Blacklisted banks in Myanmar complicate investments

By Elizabeth Gibson

After half a century of isolation under military rule, there have, of course, been challenges in reopening Myanmar’s economy to foreign investment. The easing back of one of the United States’ most stringent sanctions regimes does not necessarily mean investment in Myanmar is going to be simple.

Reporting requirements for investors interested in Myanmar aside, one of the early challenges appears to be getting financial services in Myanmar. Despite the lifting of general sanctions and the elimination of sanctions against some key politicians, Myanmar’s banks are still on the Treasury Department’s blacklist. President Obama and the State Department announced this past May that some Myanmar sanctions would be lifted in recognition of the Myanmar government’s reform efforts, but that does not mean Myanmar, formerly Burma, is starting with a clean slate.

“Burma has made important strides, but the political opening is nascent, and we continue to have concerns, including remaining political prisoners, ongoing conflict and serious human rights abuses in ethnic areas,” Obama said in May, noting that sanctions would not be fully lifted.

When the implementation of the changes began in July, the U.S. government once again made it clear that, outside of the new exemptions, U.S. entities are still barred from transactions with persons and entities in Myanmar on the Specially Designated Nationals (SDN) list or entities owned 50 percent by someone on that list. Furthermore, each time the United States eases sanctions, it tends to also designate new businesses to keep some limitations in place.

The Treasury Department’s Office of Foreign Assets Control has issued a general license allowing U.S. financial services to be exported to Burma and another general license authorizing investment, but non-governmental organizations and businesses interested in Myanmar have expressed frustration that it is still difficult to do work if they cannot open accounts at banks in Myanmar.

The general licenses and accompanying regulations (31 C.F.R. 537) essentially permit eligible entities to the transfer funds through designated banks in Myanmar, but it does not authorize other services, such as a U.S. person opening a checking account at a designated bank.

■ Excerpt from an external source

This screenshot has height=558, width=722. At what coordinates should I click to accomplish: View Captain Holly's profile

The problem with opening a checking account in Myanmar was raised by businesses during a meeting of the Department of State’s Advisory Committee on International Economic Policy in November. Peter Harrell, the Deputy Assistant Secretary of State for Threat Finance and Economic Sanctions Policy, stated that the department was looking into the issue.

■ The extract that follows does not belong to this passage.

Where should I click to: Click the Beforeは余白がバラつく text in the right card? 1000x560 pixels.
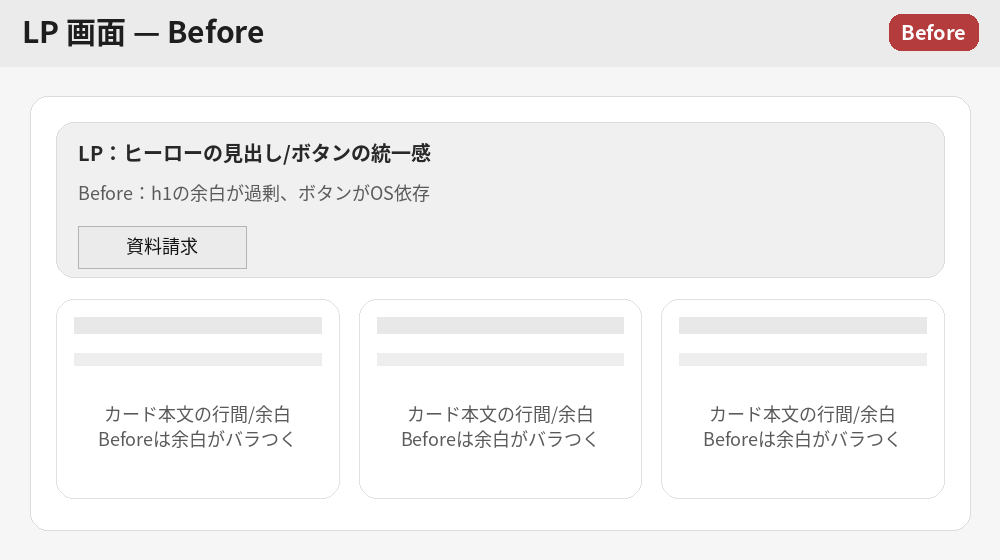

John-Marshall Klein, a foreign affairs officer with the Office of Terrorism Finance and Economic Sanctions Policy, said temporary guidance was being provided on a case-by-case basis to assist businesses and non-governmental organizations in the interim.

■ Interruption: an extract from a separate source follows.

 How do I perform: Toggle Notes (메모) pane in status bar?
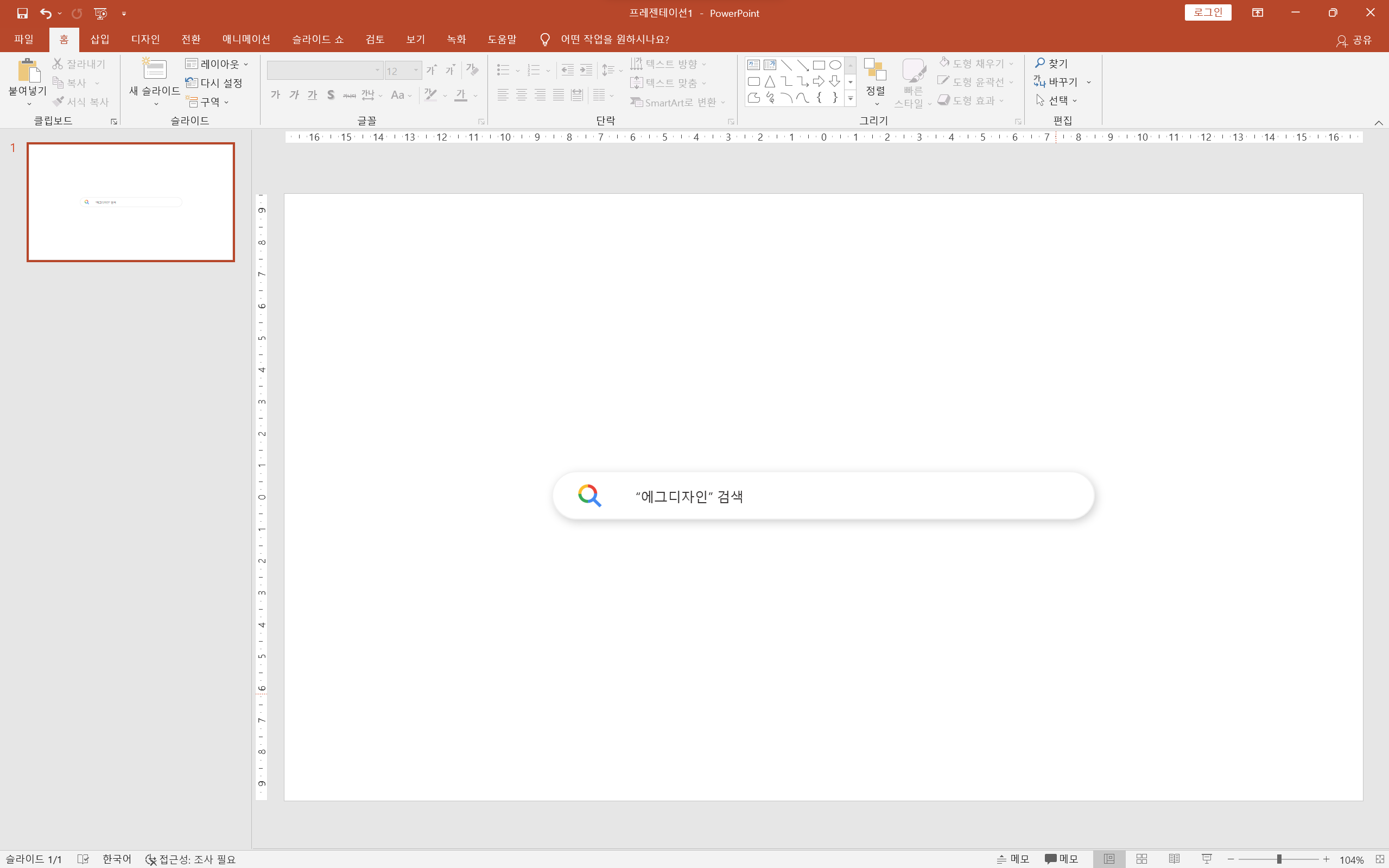[x=1013, y=859]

Myanmar’s banks also have been working to get ready for investment, but some of Myanmar’s banks have gone out of business over the years as a result of the sanctions program. For example, the Treasury Department lifted sanctions in September from Myanmar Mayflower Bank and Asia Wealth Bank, both of which had been sanctioned for money laundering. But the gesture was not a sign the banks had reformed their ways. The banks simply were no longer a threat because Myanmar had yanked their licenses after the initial designation and the banks no longer existed.